Brent Ozar has a breakdown of SQL Server adoption by version:

Ever wonder how fast people are adopting new versions of SQL Server, or what’s “normal” out there for SQL Server adoption rates, hardware sizes, or numbers of databases? Let’s find out in the summer 2020 version of our SQL ConstantCare® population report.

Out of the 3,650 servers sending in data recently, the most popular version of SQL Server is still 2016. 
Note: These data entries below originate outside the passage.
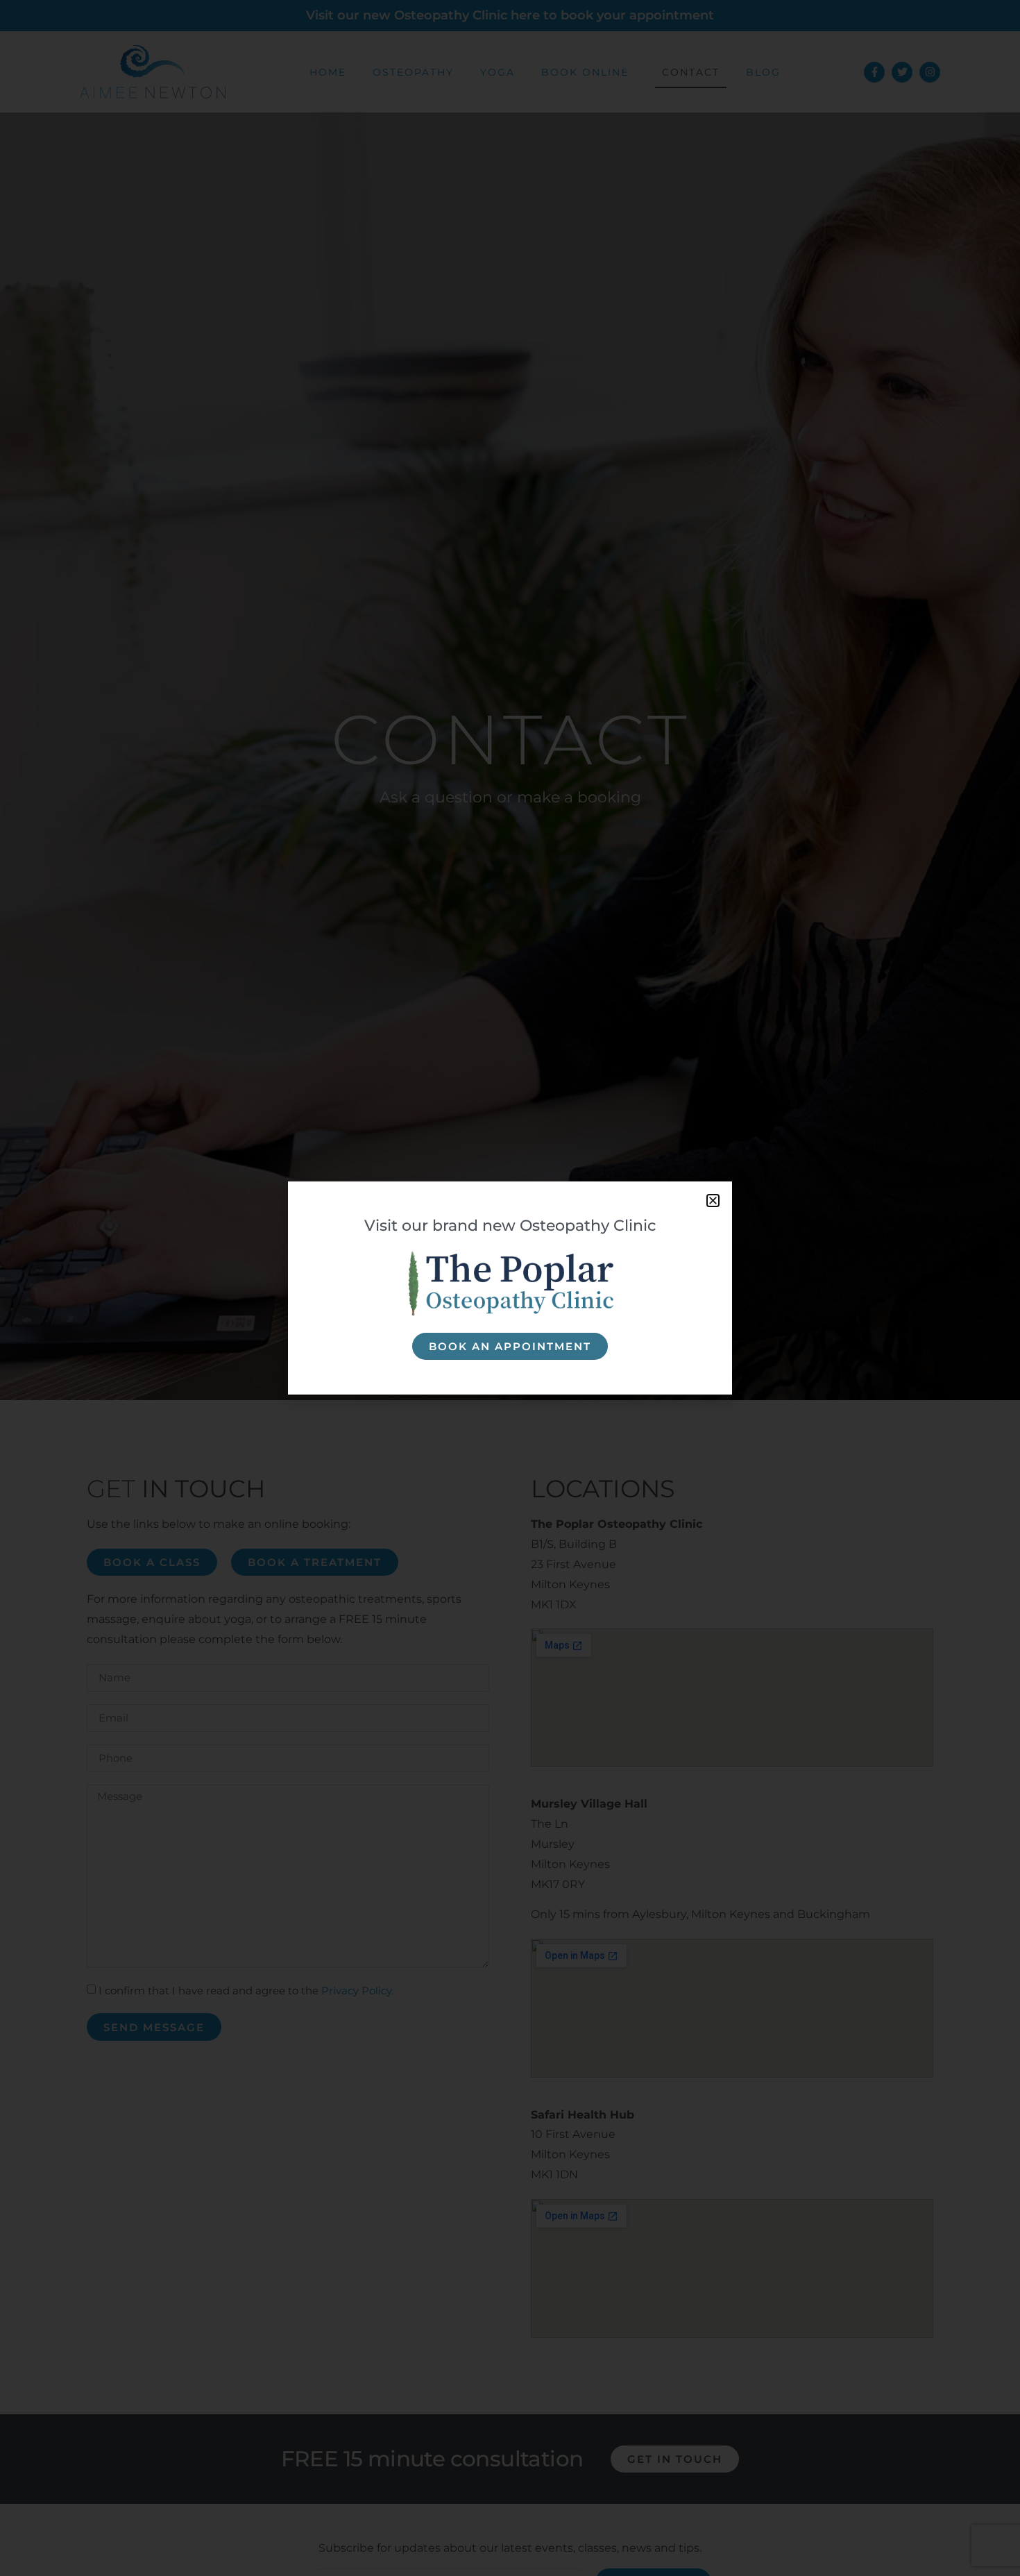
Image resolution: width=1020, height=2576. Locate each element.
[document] (510, 1288)
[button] (713, 1200)
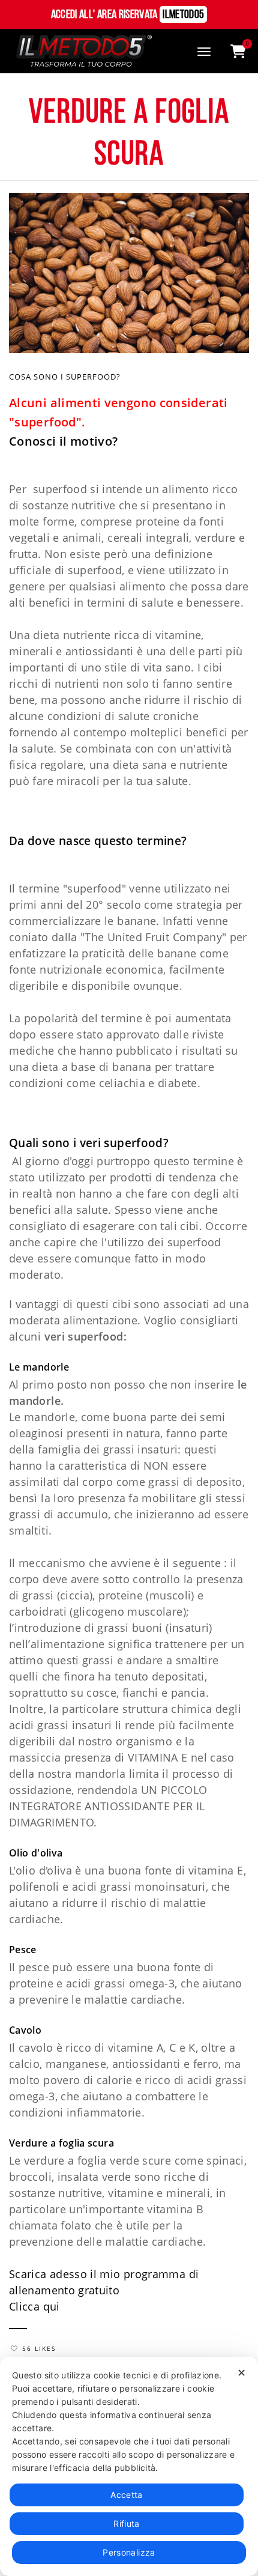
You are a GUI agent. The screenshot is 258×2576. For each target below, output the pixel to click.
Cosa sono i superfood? (65, 376)
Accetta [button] (126, 2495)
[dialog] (129, 2466)
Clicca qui (34, 2306)
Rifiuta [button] (126, 2523)
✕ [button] (241, 2372)
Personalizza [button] (129, 2552)
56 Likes (39, 2348)
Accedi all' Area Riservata (128, 15)
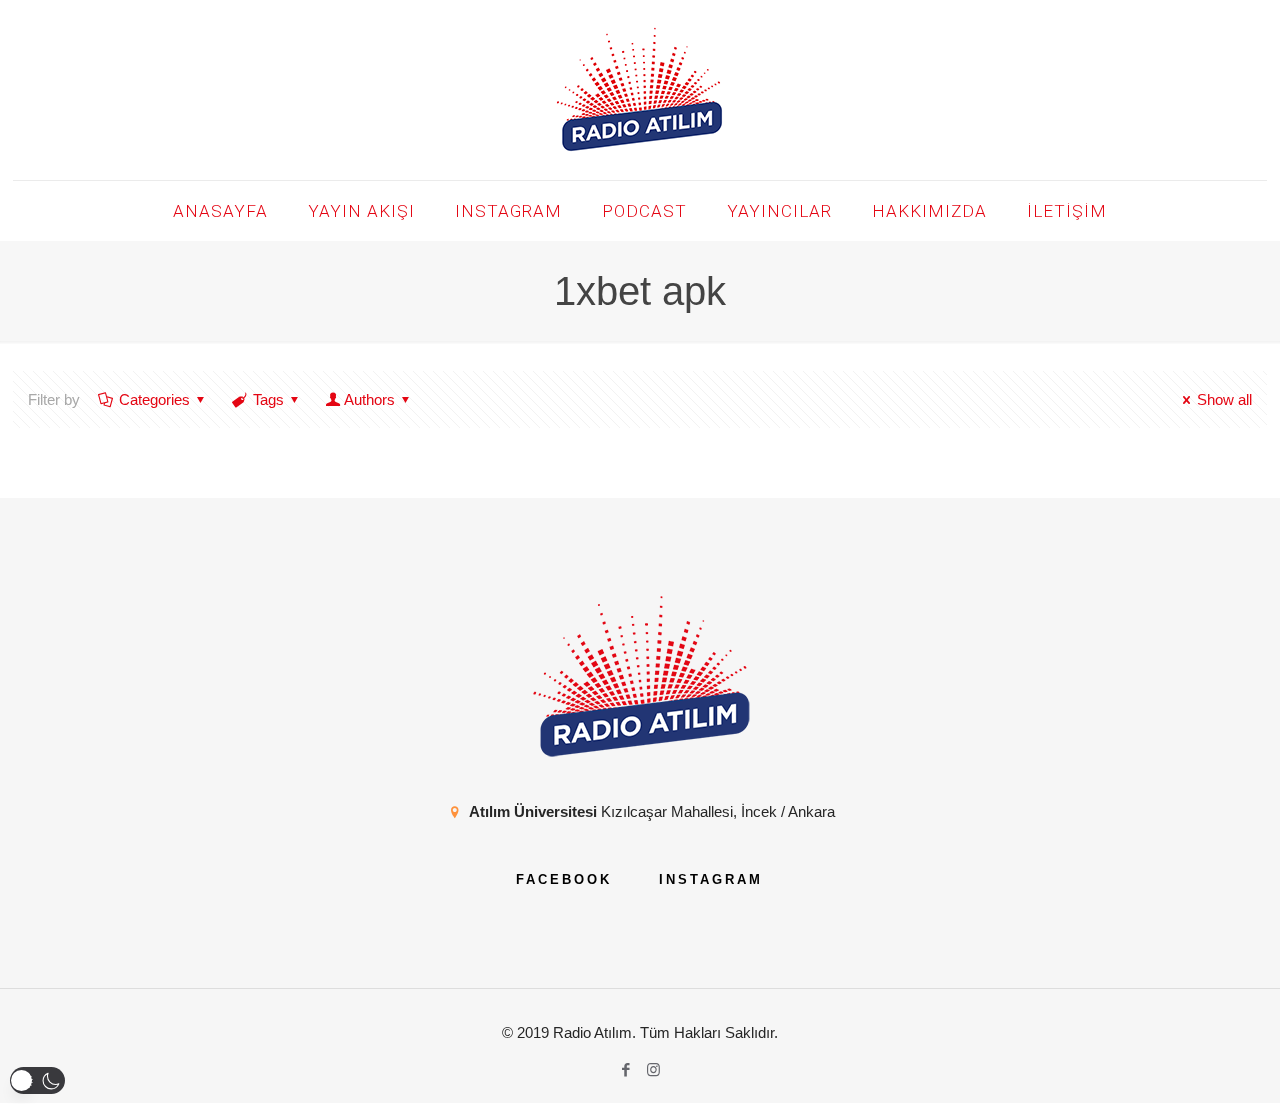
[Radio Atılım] (639, 90)
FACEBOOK (564, 879)
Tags (268, 399)
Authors (369, 399)
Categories (154, 399)
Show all (1224, 399)
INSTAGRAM (711, 879)
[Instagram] (653, 1069)
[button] (37, 1080)
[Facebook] (626, 1069)
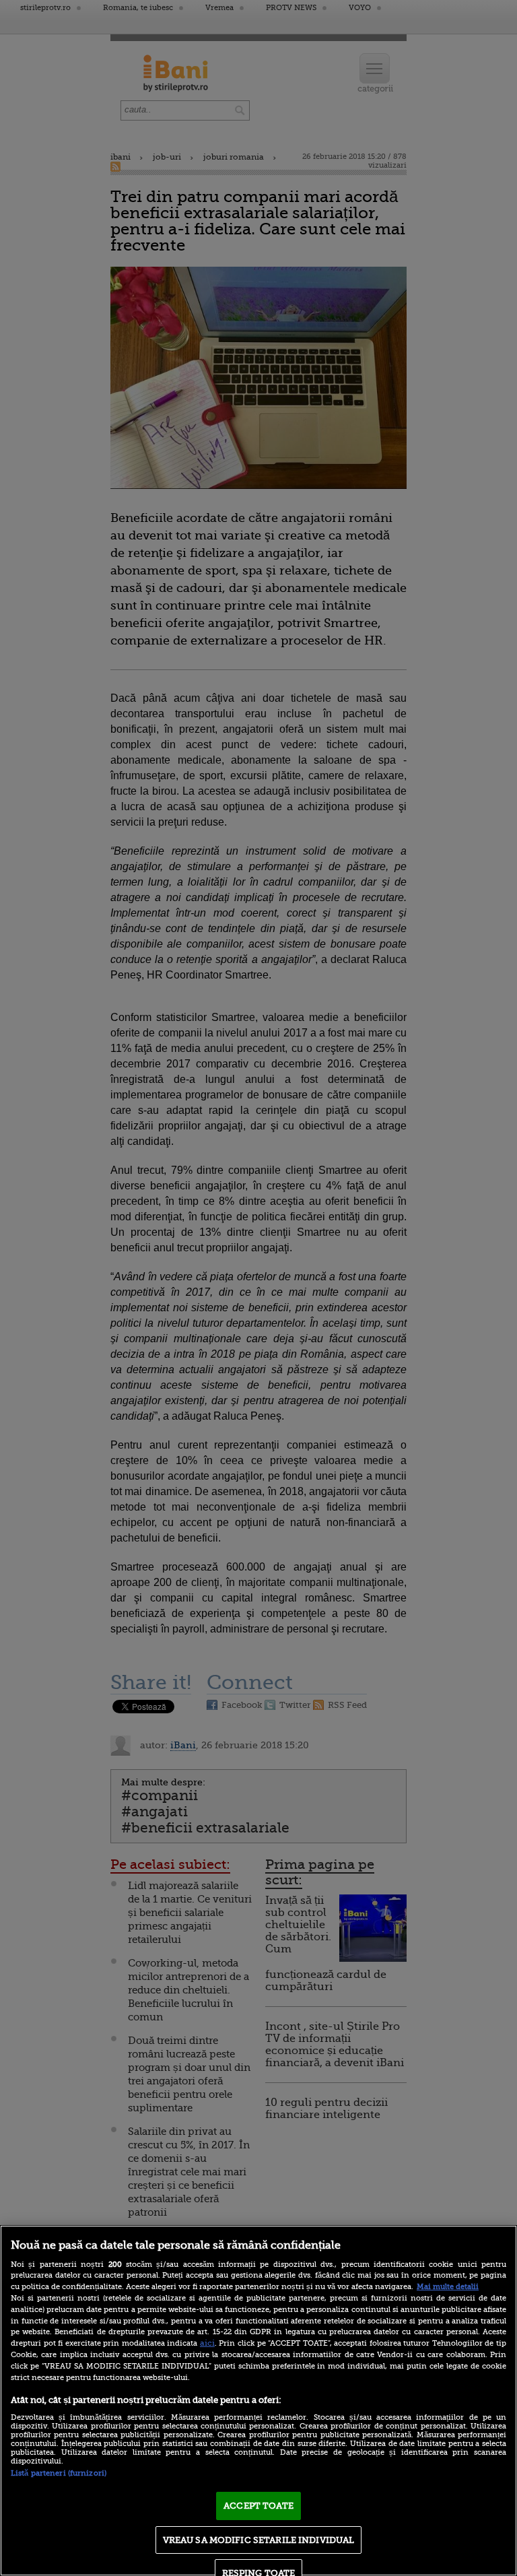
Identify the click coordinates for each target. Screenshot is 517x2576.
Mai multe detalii (448, 2286)
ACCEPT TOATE (258, 2506)
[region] (258, 2400)
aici (207, 2343)
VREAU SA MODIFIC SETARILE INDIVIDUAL (259, 2540)
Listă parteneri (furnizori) (58, 2473)
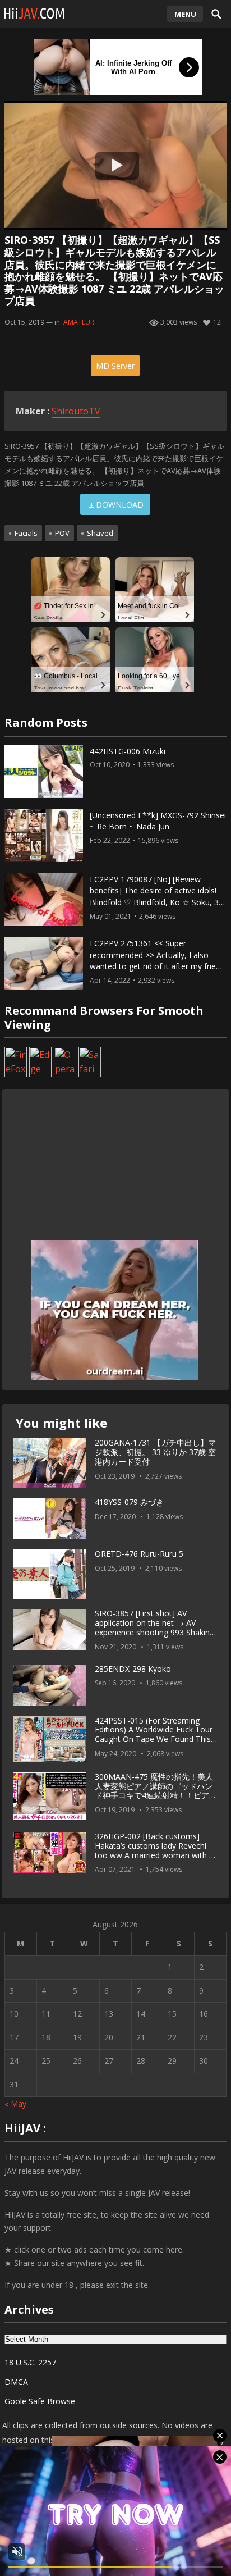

It’s an interesting survey, but it’s important to remember with any survey what the biases are before drawing conclusions on the general population of all SQL Server instances. This is among ConstantCare users, so if I had a hunch about them, I’d say they’re going to blow out the middle versus gen pop—in other words, I’d expect 2019 and 2017 usage to be a bit higher across the world (and not just among ConstantCare users), but also 2005 (not pictured), 2008, and 2008 R2 to be higher. My hunch here is that the former are shops which have their act together and figure that they don’t need ConstantCare, and the latter are all of those “hidden” instances of SQL Server acting as the back end for small business websites and the like, where nobody even thinks about having a database administrator, much less paying for tooling. Nonetheless, these are interesting trends and even if I think the general population might look different, my data-less guess is that these numbers look reasonable.